Reproduce word for word the part of the comment thread below starting with "BEIJING, Sept. 11" and going on through "CMS sources said.".

Document extract:

*** Block opens ***

Zachary Keck is the Assistant Editor of The Diplomat.

Comments
31
Maggie
January 16, 2013 at 17:11

 
do you mean the Japan which invaded Manchuria and later in 1937 invaded all of china?  The Japan that ordered babies to be bayonetted in the Nanjing massacre so the troops wouldn't be bored?  That peaceful Japan.  The one that invaded Korea in 1911 and occupied it and used its women as "comfort" women?  Is that the "peaceful" Japan you are referring to.  Maybe there is a Japan I have never heard of.  Or maybe Japan was not peaceful and still isn't.

Nouveau
September 13, 2012 at 01:52

Keck gets it!

John Chan
September 13, 2012 at 01:05

@nirvana,
You need to do a better job to sell snakeoil like the Pinoy’s master; China had seen your kind of unscrupulous proposal (letting international body to resolve territorial disputes) before (from Opium war to 1941), the result always was a blade on China to pay up the perpetrator and the mediator regardless who the aggressor was and how ridiculous the aggressor’s excuse was.
 
The only way to protect China’s territory is China itself, nobody else. Any Chinese does otherwise is a traitor.

The_Observer
September 13, 2012 at 00:51

The economy in Japan must be in a bad way at the moment.  Japan's current bellicosity with regards to various islands has managed to pit Japan against China, S. Korea and Russia simultaneously while N. Korea is still in the background. Also, an unintended consequence is that Japan has managed to draw Taiwan even closer to China because of the Diaoyu Islands.  Similar to, when Japan invaded China prior to and during WW II, the Chinese Communists and the KMT came together to fight the Japanese.

Liang1a
September 12, 2012 at 20:15

 

http://english.peopledaily.com.cn/90883/7944612.html

Two Chinese patrol ships reach waters around Diaoyu Islands(Xinhua)13:06, September 11, 2012

BEIJING, Sept. 11 (Xinhua) — Two ships of the China Marine Surveillance (CMS) have reached the waters around the Diaoyu Islands Tuesday morning to assert the country's sovereignty.

The CMS has drafted an action plan for safeguarding the sovereignty and would take actions pending the development of the situation, the CMS sources said.

As the above quote indicates, the two Chinese Marine Surveillance ships have reached the waters of the Diaoyu Island. As of now I haven't seen any report of an actual "contact" between Chinese ships and Japnese ships. I don't know what the Chinese are planning to do. From the phrase "pending the development of the situation" it doesn't seem like the Chinese will take some kind of proactive action. Hopefully, they will do more than just sail around the island a couple of times and then leave and never come back. I hope they will actually go onto the island and plant some kind of token of Chinese sovereignty like a flag or some erect some kind of physical monument like a stone map of China with Diaoyu Islands included as part of its sovereign territories. At the minimum the ships should be there until they are relieved by other ships to maintain a permanent patrol over the islands. And when Japnese ships come into the territorial waters, the Chinese ships should chase them away or arrest them for invasion. Anything short of this and China would lose its sovereignty over the islands. And the CCP government, especially Hu and Wen, must be condemned in the strongest terms by the Chinese people for gross dereliction of duty if not of treason.
 

Cyrus
September 12, 2012 at 19:45

Following your argument then Scarborough should be the Philippines and China has no business there. Also Spratley is for SEA as well.

*** Block closes ***

Data under study:
*** Block opens ***

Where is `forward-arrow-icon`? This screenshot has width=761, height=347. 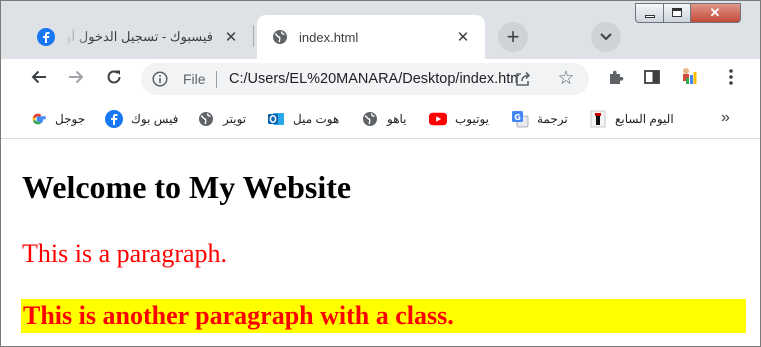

*** Block closes ***
*** Block opens ***

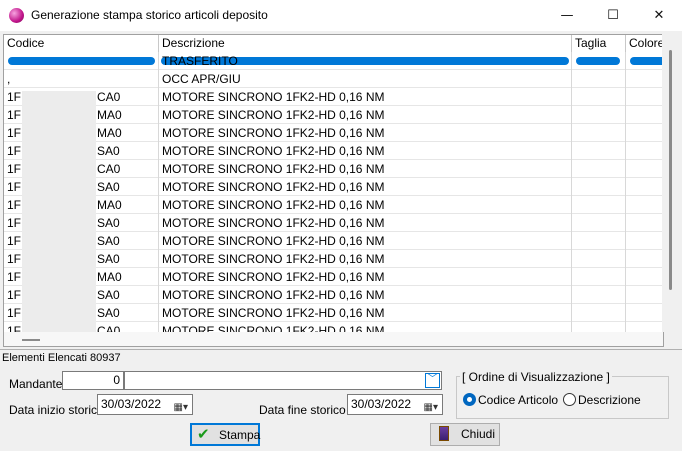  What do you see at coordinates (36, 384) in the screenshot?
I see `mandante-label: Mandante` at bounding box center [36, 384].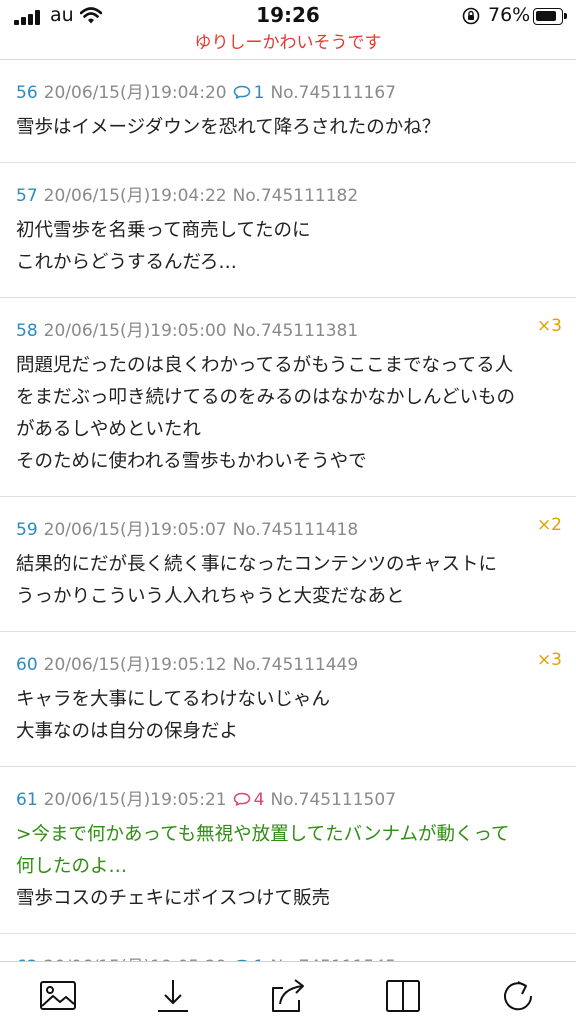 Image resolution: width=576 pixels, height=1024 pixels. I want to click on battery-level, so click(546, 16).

*** Block closes ***

Reply to the task:
BEIJING, Sept. 11 (Xinhua) — Two ships of the China Marine Surveillance (CMS) have reached the waters around the Diaoyu Islands Tuesday morning to assert the country's sovereignty.

The CMS has drafted an action plan for safeguarding the sovereignty and would take actions pending the development of the situation, the CMS sources said.